4
Samuel coge su fusil
La campanilla sobre mi cabeza y las palabras de Koldobike suenan al unísono:
—Ahí los tienes, cuidando la calle. ¿Los has visto?
—¿Eh?
La veo al fondo, ordenando archivadores de facturas y libros de contabilidad en los cajones de mi mesita.
—Les he dicho que se esfumen, pero ahí siguen. Te esperan a ti, pero aquí estás y no vienen.
A través del cristal de la puerta veo a los dos chavales sentados en el bordillo de la acera de enfrente.

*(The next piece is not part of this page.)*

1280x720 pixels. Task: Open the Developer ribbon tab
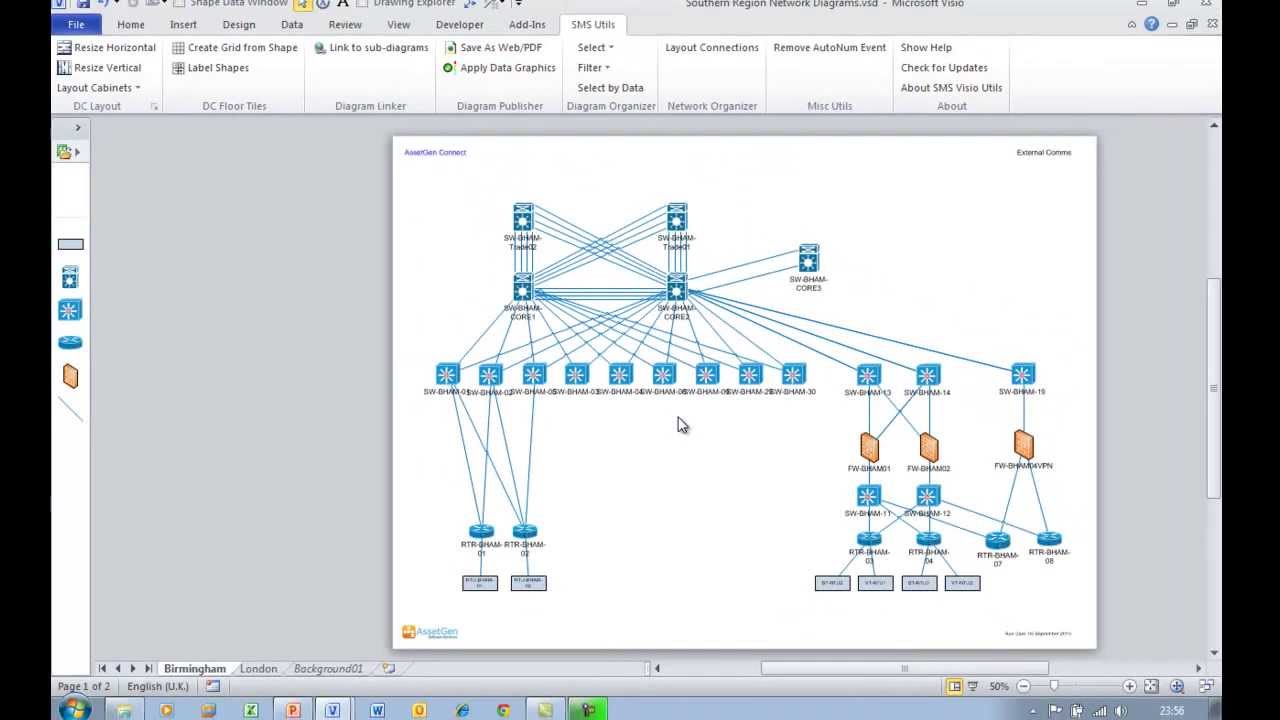point(459,24)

—Esta noche han soñado contigo —oigo a Koldobike—. Como no se vayan, salgo con la escoba.
—No se meten con nadie.
—Se están metiendo contigo. Les dejaste bien claro que te habías retirado.
—Aún se lee en la puerta SAMUEL ESPARTA. INVESTIGADOR PRIVADO. ¿Por qué no lo hemos quitado?
Lo puse hace dos años, tras mi feliz intervención en el caso de los gemelos Altube. Koldobike encargó para mí tarjetas de visita ad hoc. Eran otros tiempos. Supongo que mi nombre en la puerta es como el retrato de un antepasado que nadie se atreve a descolgar.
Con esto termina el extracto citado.